On the flight over we were seated in front of a family with a cute young podling. He was behind me, with curly blond whisps, and — wouldn’t — stop — kicking.

The flight attendant, kindly, moved me up to an exit row to avoid the onslaught. I saw that my new seatmate-to-be was a fat man with muscles and a crew cut. His legs were crossed across the empty seat, now mine.

Me: Hey, I’m your new seatmate.
Hurly: Why?
Me: There was a kid behind me, kicking my chair. The hostess moved me.
Burly: Bad luck for me. Why didn’t you tell him to stop?

He uncrossed his legs, finally letting me sit. He appraised me, looked at my beard and long hair.

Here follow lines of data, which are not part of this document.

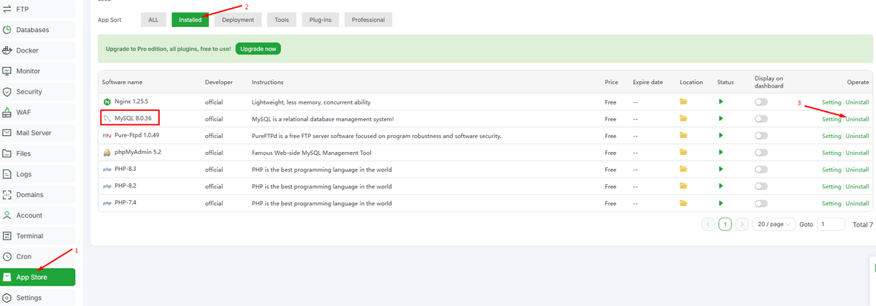
Task: Open the Pure-Ftpd location folder icon
Action: tap(684, 136)
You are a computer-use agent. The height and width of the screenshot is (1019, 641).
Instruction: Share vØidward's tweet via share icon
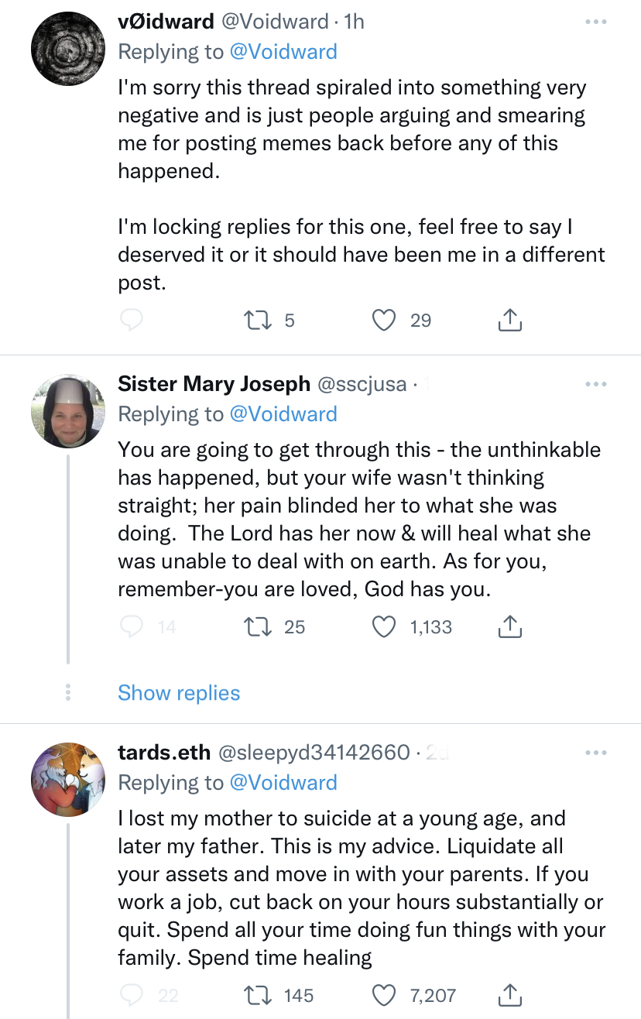point(509,320)
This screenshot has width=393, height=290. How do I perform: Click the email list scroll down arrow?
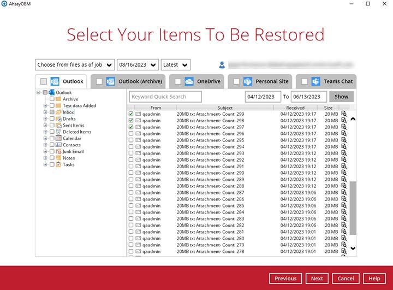coord(352,248)
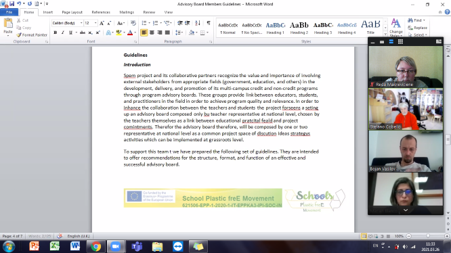This screenshot has width=451, height=253.
Task: Click the Bullets list icon
Action: (x=144, y=23)
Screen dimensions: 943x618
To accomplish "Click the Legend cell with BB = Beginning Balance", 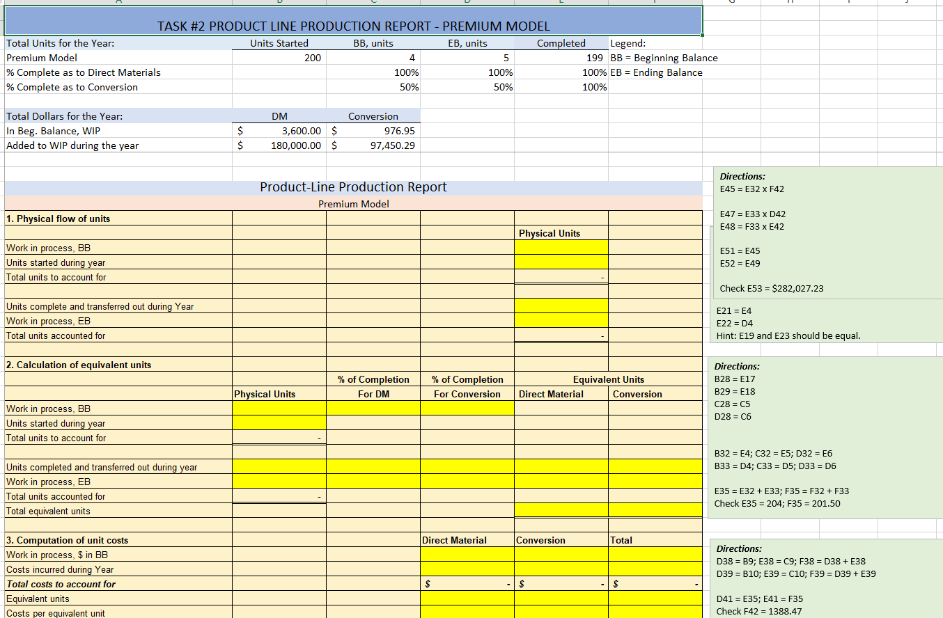I will point(658,58).
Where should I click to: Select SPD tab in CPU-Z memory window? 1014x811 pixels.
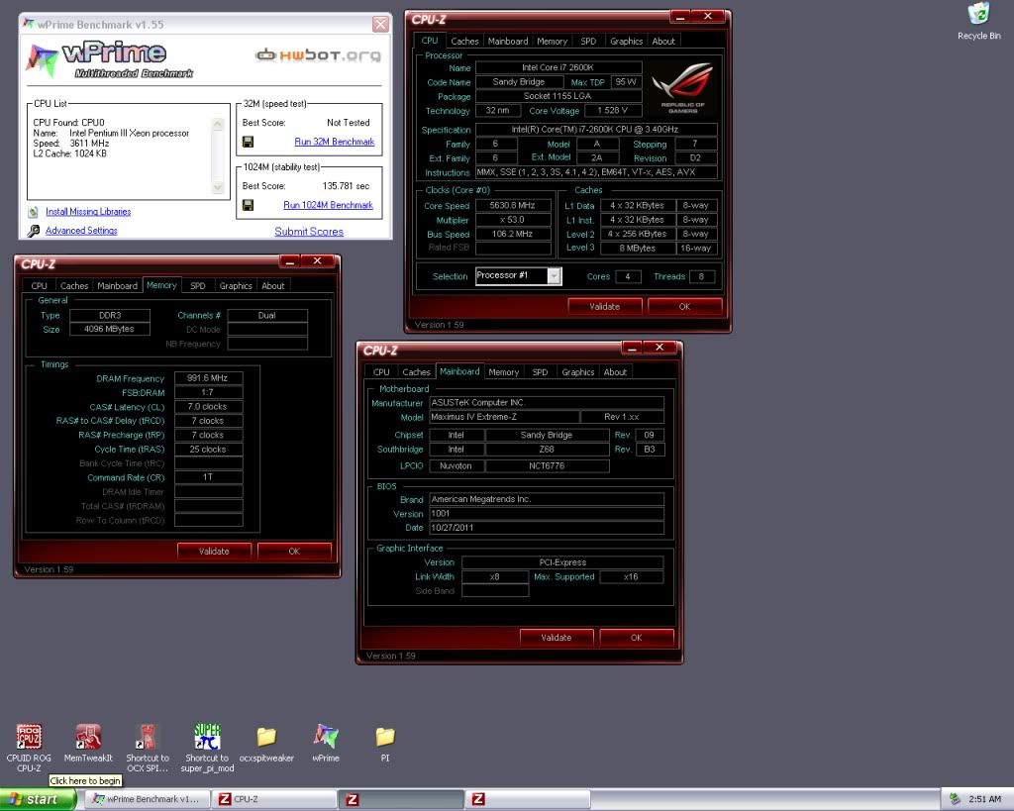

Hurly: No chance you’re in the army, eh?
Me: I thought about it out of high school, but I don’t take direction very well.
Burly: See that? Right there — that’s why our country is going down the tubes.

Uncomfortable! He continued:

Hurly: It’s because of your parents. They raised you with too much freedom.
Me: Excuse me.

At that I turned on (the screen), tuned in (my headphones), and dropped out (of the conversation).

I actually felt bad for him: so full of repression and hate, filled with longing for a country that either never existed, or that we’ve left behind. He’s still fighting a half-century-old culture war, and the sign said long-haired freaky people now run the show.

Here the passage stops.